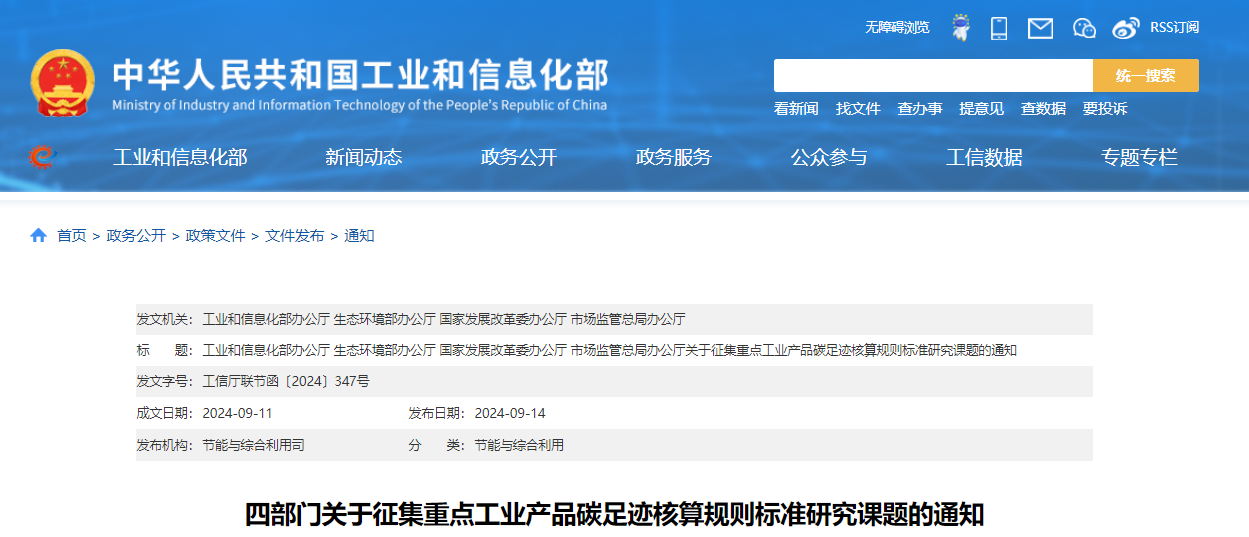Screen dimensions: 1249x537
Task: Click the envelope mail icon
Action: [x=1040, y=28]
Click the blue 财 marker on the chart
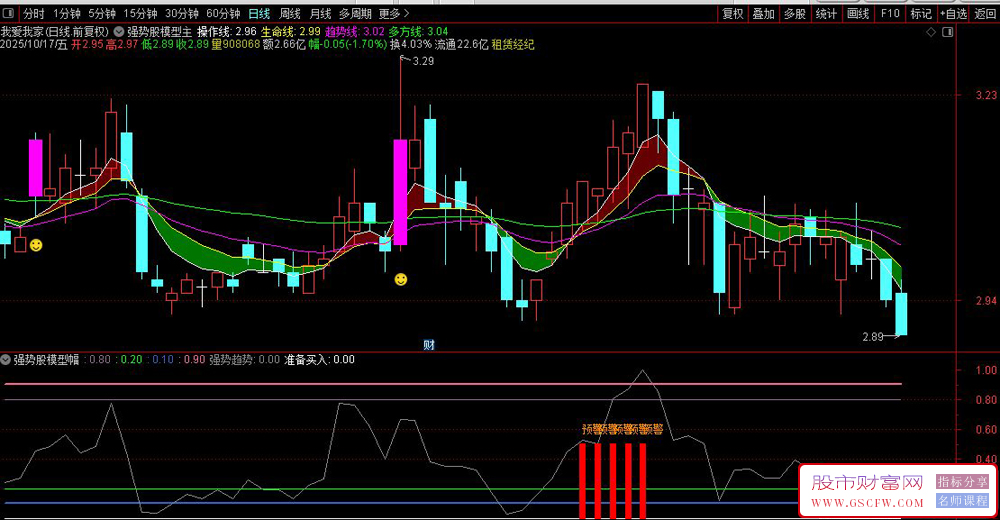This screenshot has width=1000, height=520. coord(429,345)
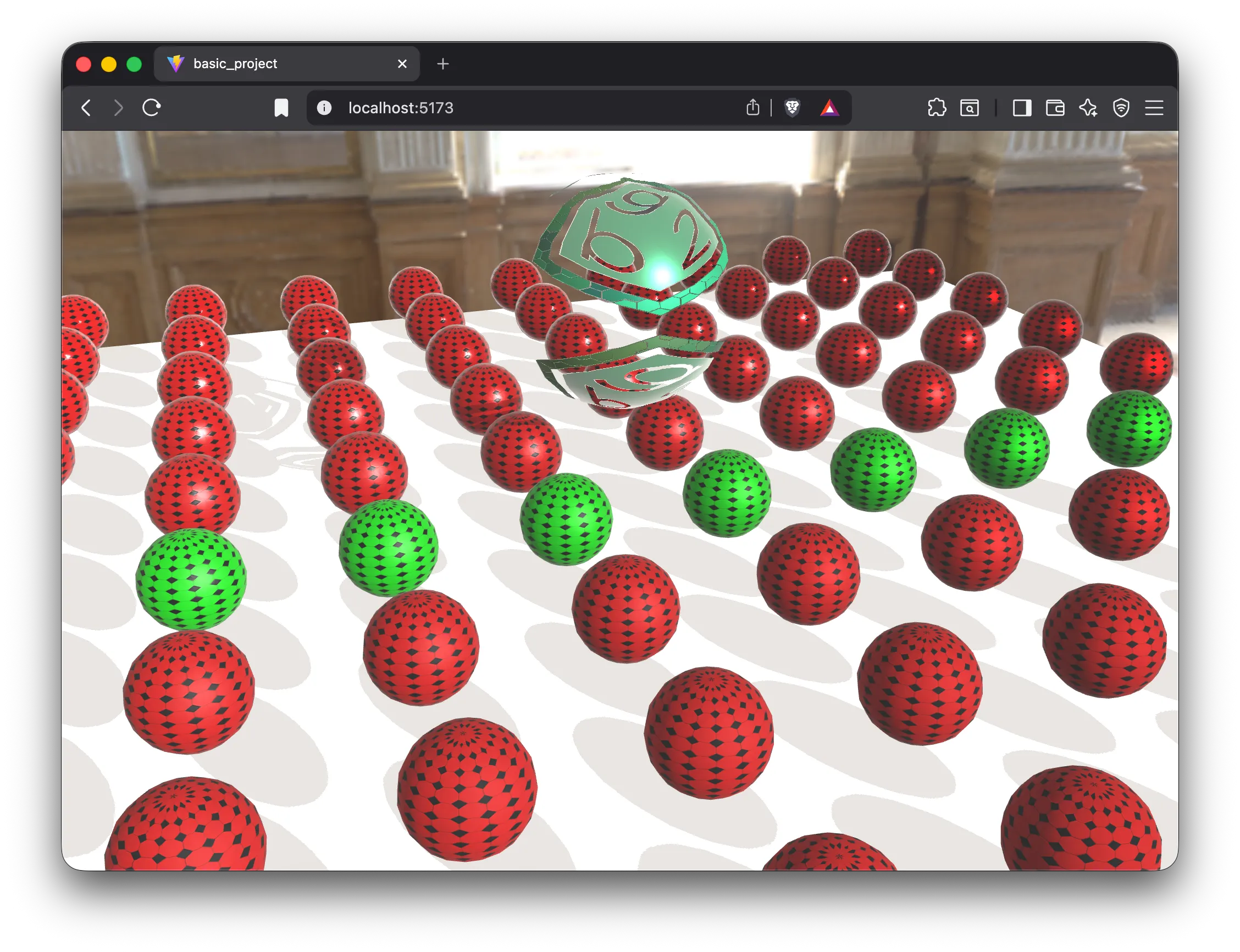
Task: Open the find-in-page search icon
Action: [x=970, y=108]
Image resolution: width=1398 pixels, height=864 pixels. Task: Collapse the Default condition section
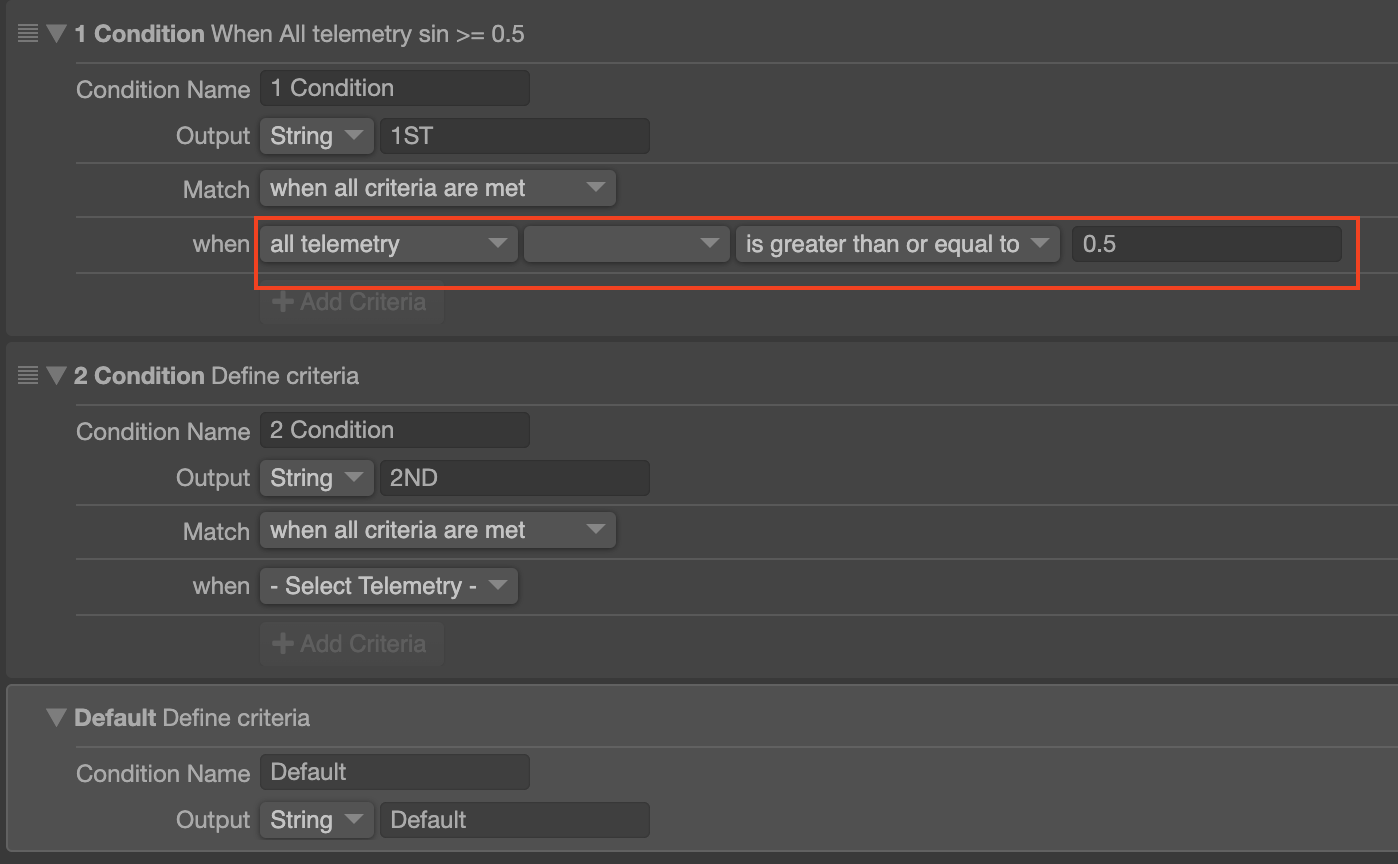(x=56, y=717)
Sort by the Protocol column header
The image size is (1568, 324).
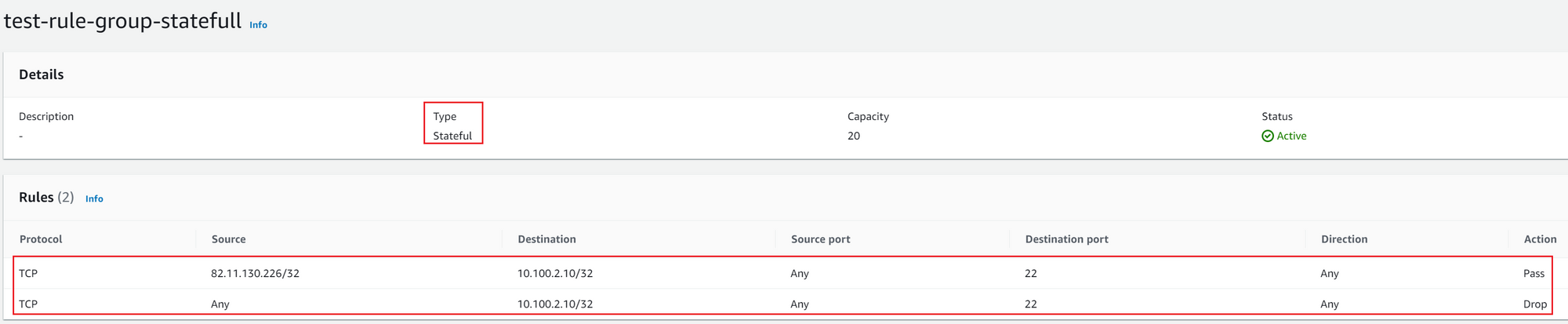pos(41,239)
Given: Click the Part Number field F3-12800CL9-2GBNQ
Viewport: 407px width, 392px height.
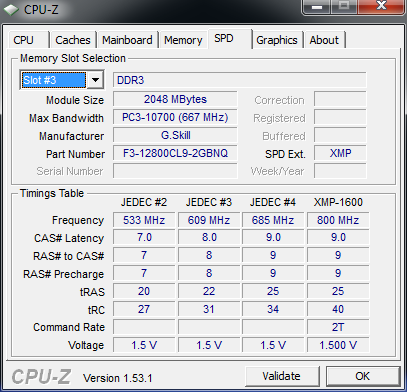Looking at the screenshot, I should tap(175, 153).
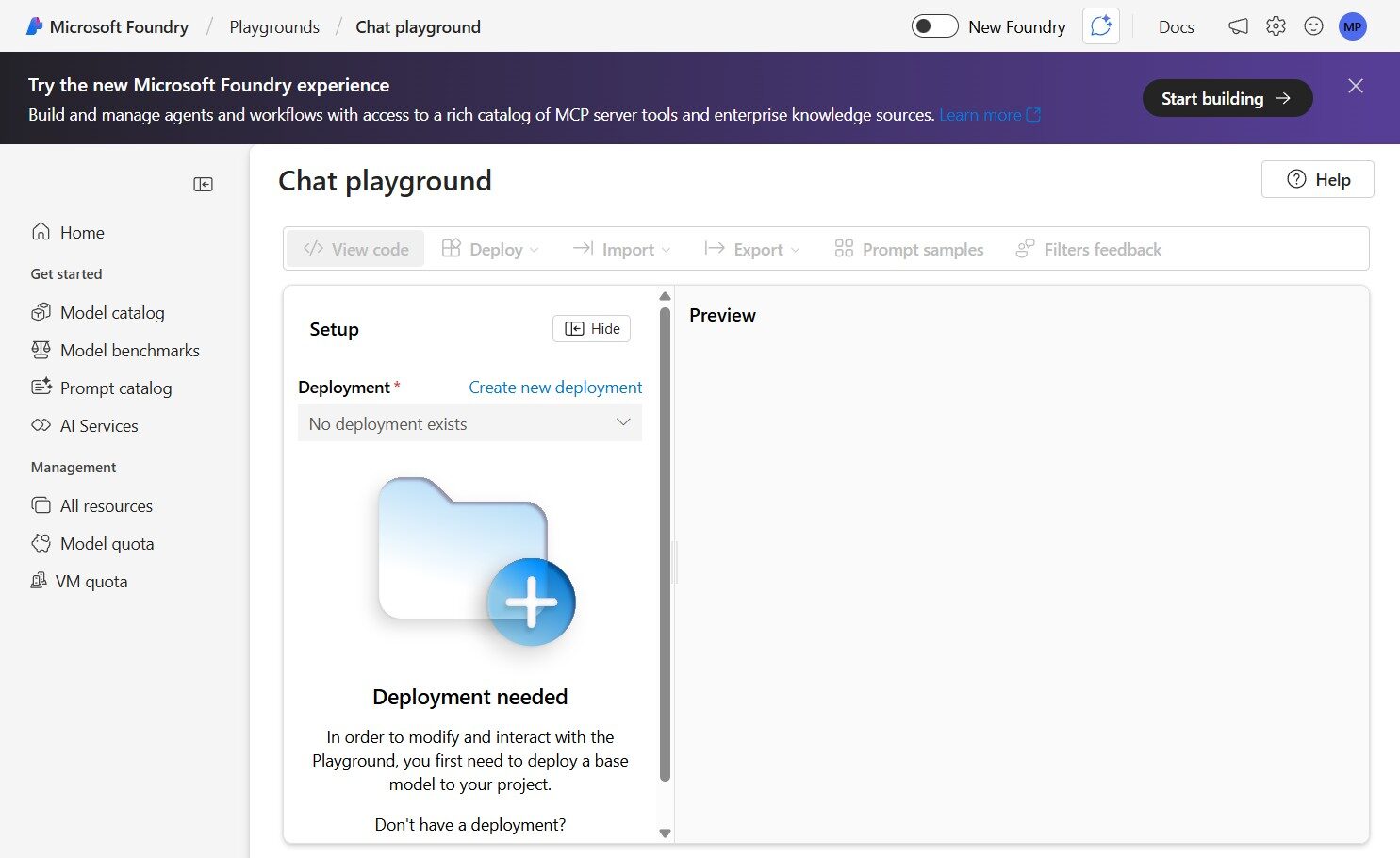Screen dimensions: 1400x858
Task: Expand the Import dropdown menu
Action: coord(622,249)
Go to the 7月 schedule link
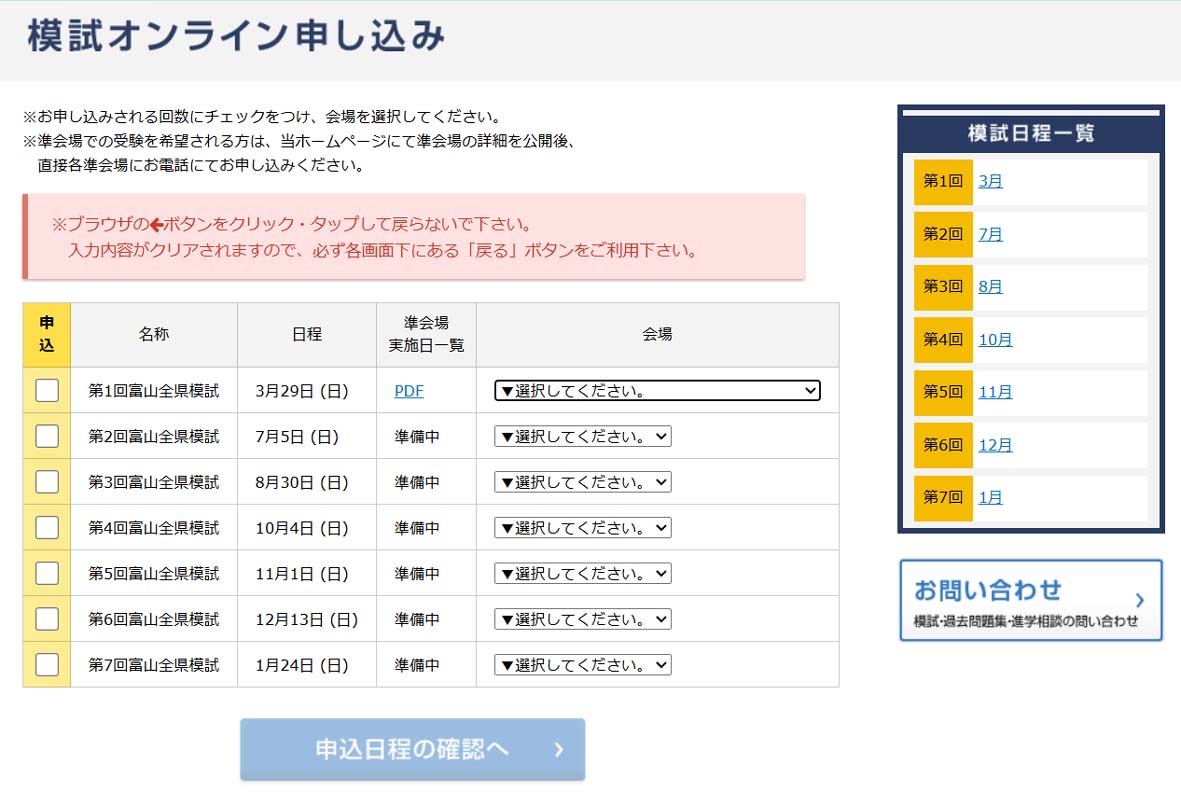This screenshot has height=806, width=1181. click(x=990, y=234)
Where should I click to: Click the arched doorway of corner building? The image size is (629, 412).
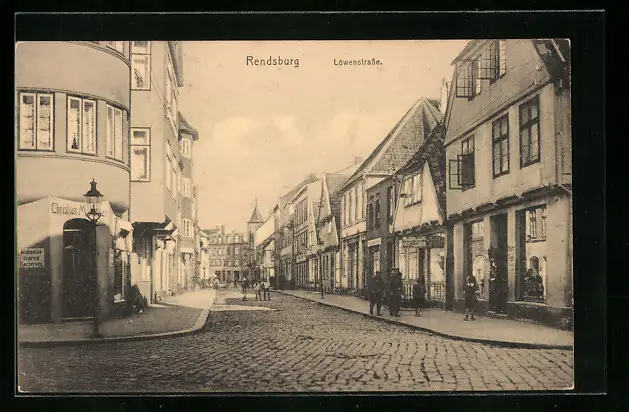pos(78,270)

===============

● **Try it**: Please print the lines from the one holding "Click the blue 财 marker on the chart" through the end of the records above, unchanged and with the pictures left out.

● **Solution for this exercise**:
Click the blue 财 marker on the chart
This screenshot has width=1000, height=520. coord(429,345)
Task: Open the find-in-page search icon
Action: [x=970, y=108]
Image resolution: width=1398 pixels, height=864 pixels. Task: Collapse the Default condition section
(x=56, y=717)
Sort by the Protocol column header
The image size is (1568, 324).
pos(41,239)
Given: Click the Part Number field F3-12800CL9-2GBNQ
Viewport: 407px width, 392px height.
Looking at the screenshot, I should tap(175, 153).
Screen dimensions: 1400x858
Task: Expand the Import dropdown menu
Action: coord(622,249)
Go to the 7月 schedule link
This screenshot has height=806, width=1181. click(x=990, y=234)
Where should I click to: Click the arched doorway of corner building? The image size is (629, 412).
pos(78,270)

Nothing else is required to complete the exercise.